Description
This study primarily strives to:
  • Analyze the market forces affecting the utilization of next-generation Revenue Cycle Management (RCM) IT and service solutions among US hospitals and physician practices.
  • Evaluate the latest regulatory objectives that mandate episodic financial risk management initiatives.
  • Highlight the best practices in the areas of how RCM IT and service solutions are procured, deployed, and optimized.
  • Assess the outlook of outsourced or shared service-based RCM operating models.
  • Identify 5 major growth opportunities related to RCM.
  • Estimate the revenue potential of the total US RCM market (software applications and services), and include breakdowns by hospitals and physician practices, from 2019 to 2024.
  • Shortlist vendors that propose best-in class RCM IT and service solutions for hospitals and physician practices.

Market Overview:
  • CMS’ tough stand on the final rule of Quality Payment Program (QPP), that increased reporting requirements for Merit-based Incentive Payment System (MIPS) participants in 2020 and 2021, will establish the value-based payment program as the predominant revenue model for all payers and providers in the next few years. Hence, the focus on RCM IT and service solutions that enable financial risk and quality management at an enterprise level will be intensified. This will also lead larger health systems consolidating their overall spend on core RCM IT solutions to fewer number of incumbent or prominent market participants.
  • Patients’ direct contribution to total provider revenue is increasing rapidly, allowing payers and providers to invest on self-service tools that improve patients’ overall financial experience by helping them schedule appointment, verify benefit eligibility, estimate financial responsibility, and facilitate secured payment online, from anywhere.
  • More patients are also deferring payment on their healthcare bills—resulting in cash flow issues and solvency concerns for providers. Hence, back-end RCM processes continue to be important.

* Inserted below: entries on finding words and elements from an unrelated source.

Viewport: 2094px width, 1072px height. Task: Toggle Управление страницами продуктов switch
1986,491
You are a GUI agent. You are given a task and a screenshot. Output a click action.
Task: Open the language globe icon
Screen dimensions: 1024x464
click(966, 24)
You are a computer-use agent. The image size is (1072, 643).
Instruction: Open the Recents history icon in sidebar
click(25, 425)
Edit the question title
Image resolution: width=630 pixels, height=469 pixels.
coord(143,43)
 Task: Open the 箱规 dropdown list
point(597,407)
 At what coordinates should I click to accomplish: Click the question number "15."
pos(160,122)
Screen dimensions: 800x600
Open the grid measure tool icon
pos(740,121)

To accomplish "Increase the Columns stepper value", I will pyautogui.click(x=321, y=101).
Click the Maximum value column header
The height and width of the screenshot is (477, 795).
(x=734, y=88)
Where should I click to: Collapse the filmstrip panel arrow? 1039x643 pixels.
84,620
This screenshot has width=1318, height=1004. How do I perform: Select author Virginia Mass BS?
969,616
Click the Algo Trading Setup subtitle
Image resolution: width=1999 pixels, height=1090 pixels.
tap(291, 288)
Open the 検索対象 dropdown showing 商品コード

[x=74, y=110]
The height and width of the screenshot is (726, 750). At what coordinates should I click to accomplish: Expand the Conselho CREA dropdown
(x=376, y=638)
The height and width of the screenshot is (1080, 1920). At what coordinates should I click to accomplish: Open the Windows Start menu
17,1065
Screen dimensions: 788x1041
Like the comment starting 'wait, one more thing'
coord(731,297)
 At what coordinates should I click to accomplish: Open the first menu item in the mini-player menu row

RCM service providers that specialize on medical billing, bad debt collection and complex contract management (e.g., Worker’s Compensation Framework) will be working more closely with both payers (to provide input on sustainable premiums) and providers (to manage A/R).
  • The RCM outsourcing market is likely to sustain its strong momentum; however, business models remain inconsistent and contingent on the strength of providers’ incumbent clinical documentation, coding, claims pre-authorization and denial management capabilities.
  • The RCM vendor market is going to be expanded to niche and third-party RCM service providers that render IT automation consumer centricity, EMR interoperability, and RCM performance reporting functions.
  • In the foreseeable future, progressive technologies (Natural Language Processing (NLP), voice assistants, Machine Learning (ML), chat bots) will become essential components of all advanced RCM portfolios that are used to reduce physician burden, improve coders’ productivity, reduce denials, and manage financial risk.